====== EXTRAIT CHOISI

Trente ans nous séparent désormais du génocide de 1994. Ce dernier fait partie de notre quotidien. ll hante nos esprits et s’invite à nos débats, même lorsque nous préférerions ne pas en parler. Dans une sphère privée et selon les circonstances, chacun raconte sa souffrance, après avoir scruté son environnement et son auditoire.
Officiellement, seul le génocide des Tutsis a été commis. D’autres crimes et douleurs associées, parfois très graves (1), n’ont plus d’espace ni de légitimité dans le narratif officiel. Les réseaux sociaux en langues rwandaises, surtout animés à partir de l’étranger, se permettent, en dépit de menaces éventuelles, de nommer d’autres crimes, avec des témoignages à l’appui.
Le génocide des Tutsis a eu lieu, cela est incontestable. Toutefois, comment peut-on, à titre d’exemple, qualifier les drames de la commune Giti, la seule qui n’a pas commis le génocide des Tutsis mais qui a impuissamment assisté aux massacres systématiques des Hutus par le FPR, particulièrement d’avril à fin juin 1994 ?

============
====== LIGNES ENREGISTRÉES

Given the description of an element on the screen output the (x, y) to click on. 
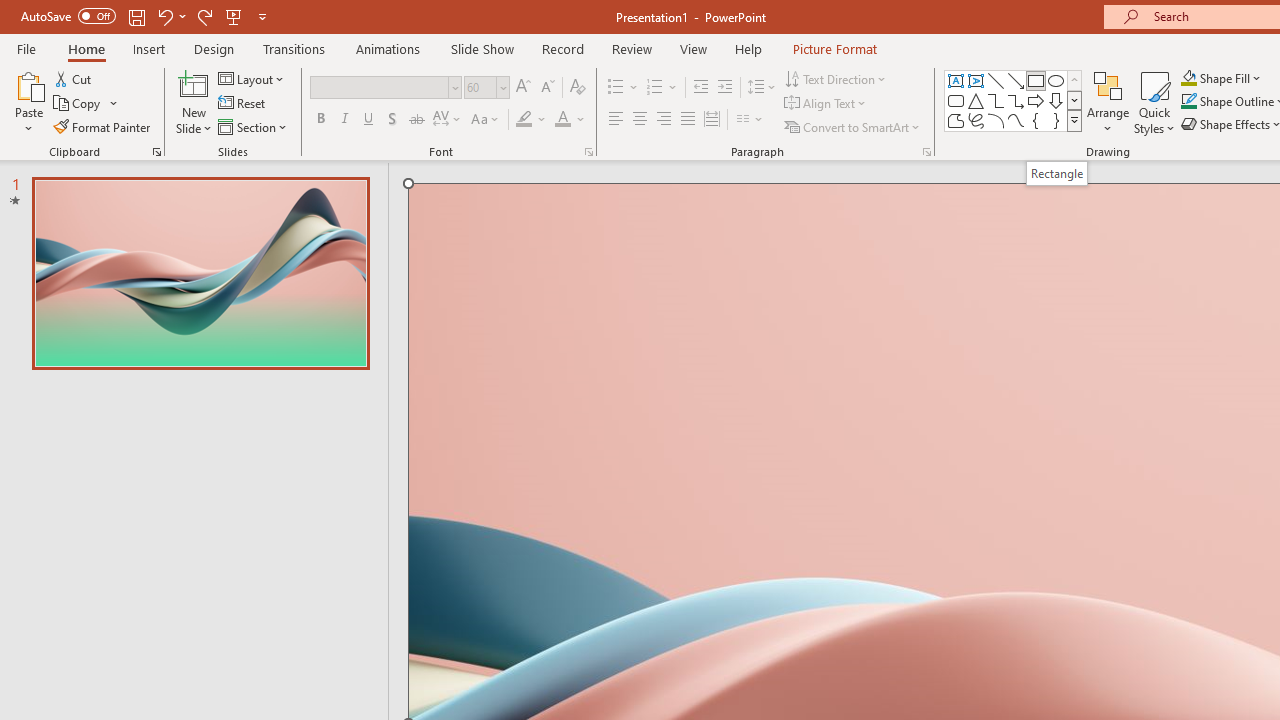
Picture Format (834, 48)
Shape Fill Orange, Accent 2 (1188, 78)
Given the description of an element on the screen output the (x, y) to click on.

============
====== LIGNES ENREGISTRÉES

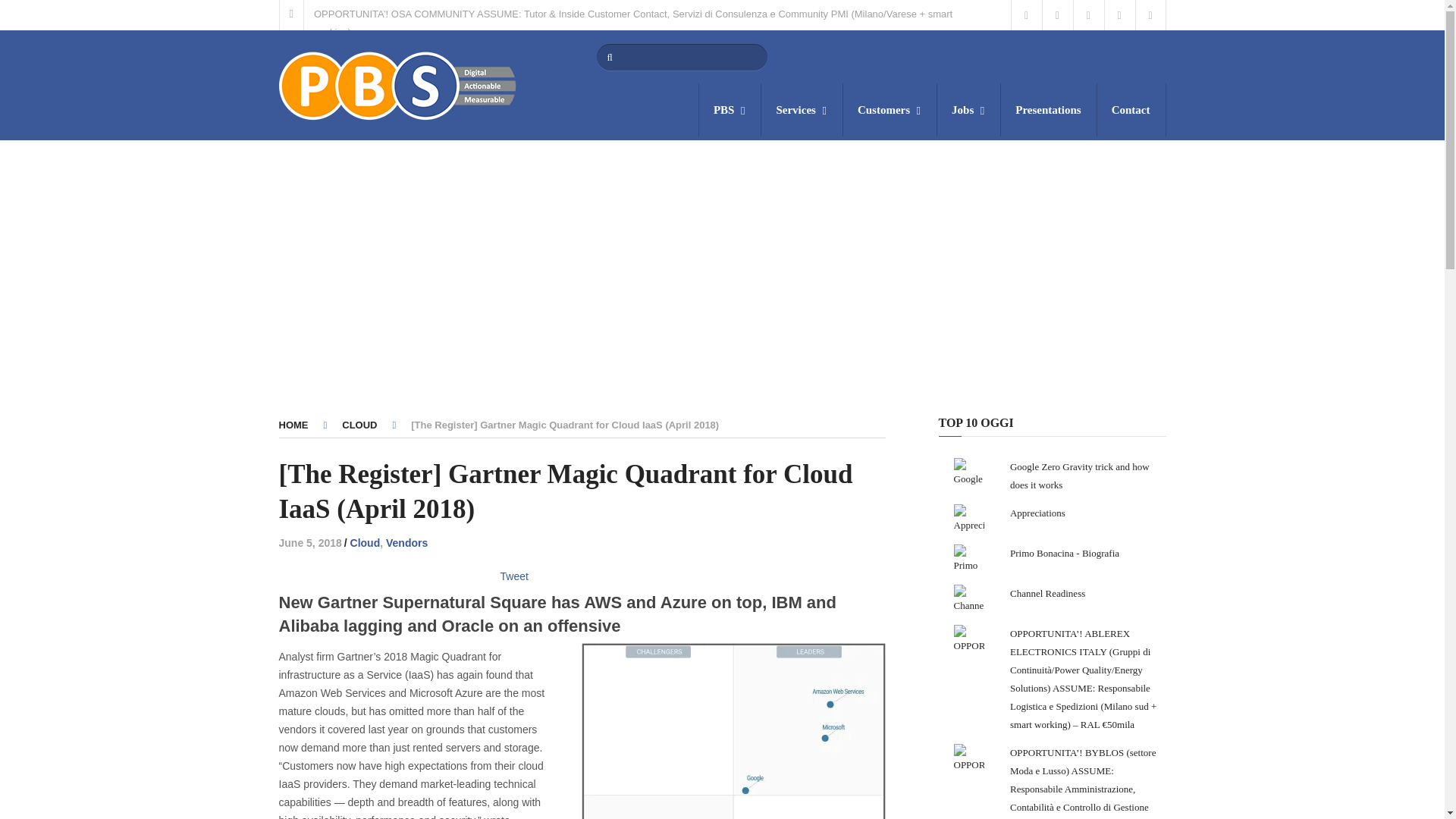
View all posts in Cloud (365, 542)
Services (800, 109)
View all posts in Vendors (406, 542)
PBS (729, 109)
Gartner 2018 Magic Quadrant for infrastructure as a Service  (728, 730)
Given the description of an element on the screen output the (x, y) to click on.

============

# [CONSIGNE]
Pouvez-vous recopier le passage de l'extrait choisi qui va de « Officiellement, seul le » jusqu'à « juin 1994 ? », en substituant « preuves » à « témoignages » ? Seul l'extrait choisi sert de base, pas les données.

# [SOLUTION PROPOSÉE]
Officiellement, seul le génocide des Tutsis a été commis. D’autres crimes et douleurs associées, parfois très graves (1), n’ont plus d’espace ni de légitimité dans le narratif officiel. Les réseaux sociaux en langues rwandaises, surtout animés à partir de l’étranger, se permettent, en dépit de menaces éventuelles, de nommer d’autres crimes, avec des preuves à l’appui.
Le génocide des Tutsis a eu lieu, cela est incontestable. Toutefois, comment peut-on, à titre d’exemple, qualifier les drames de la commune Giti, la seule qui n’a pas commis le génocide des Tutsis mais qui a impuissamment assisté aux massacres systématiques des Hutus par le FPR, particulièrement d’avril à fin juin 1994 ?